*提示された文章*
About Paradigm Shift

3.必要なパラダイムシフトは何なのか

医療

●単独因子疾患への対応から多因子疾患への対応へ
 単一の病原体や単一の遺伝子変異によって起きる疾病に、創薬で対処する方法論は確立されました。一方で、その開発費用が莫大なものになってきており、高齢化する世界での持続可能性には黄信号が灯っています。また、多くの要因によるエピゲノム修飾の蓄積で起きる疾病に関しては、全く別個の方法論が必要とされています。私たちは、多くの多因子疾患に共通する経路としての慢性炎症に解決の糸口を見出しています。

●不可逆的病期での介入から可逆的病期での介入へ
 エピゲノム修飾の蓄積が臨界点を超えて、病気が発症してしまうと、対症療法が主となり、その医療は患者への恩恵に比べ身体的・経済的な負担が大きくなります。しかし、可逆的病期での介入なら患者への負担が少なくて済みます。

産業構造

●社会が負担可能な費用で先制・予防を提供へ
 生じてしまった症状を消したり和らげたりするために高額な費用を払ってもらうという現在の構造は持続不可能です。社会全体が持続的に負担可能な費用で、症状を生じないようにする方法論の確立にこそ、新たな可能性が広がっています。その方法論が確立されれば、現在の方法論と比べて、費用対効果の面から圧倒的に有利になります。

保険

●健康への動機づけと民間保険の活用を
 発症してしまったものへの対応を公的に費用負担するという国民皆保険の仕組みは限界に近づいています。健康な状態を続けることへのインセンティブを制度の中に盛り込む必要がありますし、またその実効性を高めるような創意工夫は、全国一律を保証しないでもよい民間の試行錯誤からしか生まれません。

技術探索

●仮説検証型から網羅的解析型へ
 今までは、データを集める能力、それを解析する能力の限界から、仮説を立てて検証する形でしか研究を進めることはできませんでした。しかしIoT技術の発展、コンピュータの能力向上に伴い、網羅的にデータを集めた上で、その中から現実の背後に隠れている自然原理を探すことができるようになりました。とは言え、徒手空拳では見つかるものも見つかりません。私たちは、慢性炎症とエピゲノム修飾の蓄積に特に注目しています。

ヘルスケア

●医療との分断をシームレスに
 現在は分断のある医療とヘルスケアの間がシームレスにならなければなりません。個々人の情報が大量に集まることで、エビデンスも大量に見出だされ、やがてヘルスケアの領域までシームレスに覆うようになります。それによって、ヘルスケアもエビデンスに基づくものとなり、各個人が根拠を持って選択可能になります。そして参加型ヘルスケアが実現されます。

そして高付加価値の新産業群が誕生する

 これらのパラダイムシフトの過程では、既存産業の在り方が変革され、高付加価値の新産業が必然的に数多く誕生します。

*実施する作業*
1/ パラダイムシフトの文章では、多くの多因子疾患に共通する経路として何に解決の糸口を見出していますか。
2/ パラダイムシフトの文章のうち、"3.必要なパラダイムシフトは何なのか"から"への負担が少なくて済みます。"までを、両端の語句も含めてそのまま書き写してください。
これに続く行は参照しなくてもかまいません。

*保存済みのデータ項目*
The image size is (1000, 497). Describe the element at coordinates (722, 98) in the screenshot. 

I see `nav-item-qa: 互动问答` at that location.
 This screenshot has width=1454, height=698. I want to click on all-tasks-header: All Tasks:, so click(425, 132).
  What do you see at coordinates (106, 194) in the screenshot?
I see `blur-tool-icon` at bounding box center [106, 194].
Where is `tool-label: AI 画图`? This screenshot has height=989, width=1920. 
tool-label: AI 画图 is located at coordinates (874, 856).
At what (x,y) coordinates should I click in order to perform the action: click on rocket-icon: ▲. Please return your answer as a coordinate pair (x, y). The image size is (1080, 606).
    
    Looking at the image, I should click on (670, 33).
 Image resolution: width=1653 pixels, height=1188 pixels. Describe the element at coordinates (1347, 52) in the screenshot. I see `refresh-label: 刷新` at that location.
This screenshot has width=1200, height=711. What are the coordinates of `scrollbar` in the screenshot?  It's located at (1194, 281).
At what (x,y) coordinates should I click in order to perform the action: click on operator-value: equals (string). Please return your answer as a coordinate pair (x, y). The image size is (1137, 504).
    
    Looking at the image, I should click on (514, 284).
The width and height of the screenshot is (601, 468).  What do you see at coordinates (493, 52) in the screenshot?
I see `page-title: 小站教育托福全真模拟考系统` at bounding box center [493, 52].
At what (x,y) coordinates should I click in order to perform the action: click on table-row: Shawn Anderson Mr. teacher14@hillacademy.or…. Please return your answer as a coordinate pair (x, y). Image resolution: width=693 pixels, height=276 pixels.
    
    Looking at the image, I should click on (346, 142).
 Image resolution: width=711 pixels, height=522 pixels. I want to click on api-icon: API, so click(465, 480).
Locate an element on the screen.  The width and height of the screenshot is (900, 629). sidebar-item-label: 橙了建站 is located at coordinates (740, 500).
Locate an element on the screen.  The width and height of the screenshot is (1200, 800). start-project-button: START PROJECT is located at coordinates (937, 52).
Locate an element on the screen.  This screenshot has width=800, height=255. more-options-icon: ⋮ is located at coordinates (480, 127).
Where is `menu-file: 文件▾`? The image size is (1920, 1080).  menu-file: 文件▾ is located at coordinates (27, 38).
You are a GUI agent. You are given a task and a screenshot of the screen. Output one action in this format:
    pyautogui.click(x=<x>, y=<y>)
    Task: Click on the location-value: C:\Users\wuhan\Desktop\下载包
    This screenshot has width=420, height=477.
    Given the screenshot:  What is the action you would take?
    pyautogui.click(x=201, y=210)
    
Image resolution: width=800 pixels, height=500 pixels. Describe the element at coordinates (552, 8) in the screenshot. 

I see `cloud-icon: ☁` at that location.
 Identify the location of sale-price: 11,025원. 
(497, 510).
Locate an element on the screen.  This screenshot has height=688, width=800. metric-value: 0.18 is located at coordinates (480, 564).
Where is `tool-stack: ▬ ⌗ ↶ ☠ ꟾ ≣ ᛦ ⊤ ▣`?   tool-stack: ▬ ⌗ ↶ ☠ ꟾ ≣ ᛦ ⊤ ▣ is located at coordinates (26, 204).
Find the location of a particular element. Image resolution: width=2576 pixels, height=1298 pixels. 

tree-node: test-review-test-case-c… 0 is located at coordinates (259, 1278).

*順番どおりの出力*
1/ 慢性炎症です。

2/
3.必要なパラダイムシフトは何なのか

医療

●単独因子疾患への対応から多因子疾患への対応へ
 単一の病原体や単一の遺伝子変異によって起きる疾病に、創薬で対処する方法論は確立されました。一方で、その開発費用が莫大なものになってきており、高齢化する世界での持続可能性には黄信号が灯っています。また、多くの要因によるエピゲノム修飾の蓄積で起きる疾病に関しては、全く別個の方法論が必要とされています。私たちは、多くの多因子疾患に共通する経路としての慢性炎症に解決の糸口を見出しています。

●不可逆的病期での介入から可逆的病期での介入へ
 エピゲノム修飾の蓄積が臨界点を超えて、病気が発症してしまうと、対症療法が主となり、その医療は患者への恩恵に比べ身体的・経済的な負担が大きくなります。しかし、可逆的病期での介入なら患者への負担が少なくて済みます。